> **WORK REQUIRED**
Write out an exact copy of the line with "You are a computer-use" and of each line after it, through the end of the records below.

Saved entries
-- Opening Marker --

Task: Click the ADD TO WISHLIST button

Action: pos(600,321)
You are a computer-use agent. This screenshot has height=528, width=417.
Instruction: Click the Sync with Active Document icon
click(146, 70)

-- Closing Marker --

> **SOLUTION FOR THIS TASK**
You are a computer-use agent. This screenshot has height=528, width=417.
Instruction: Click the Sync with Active Document icon
click(146, 70)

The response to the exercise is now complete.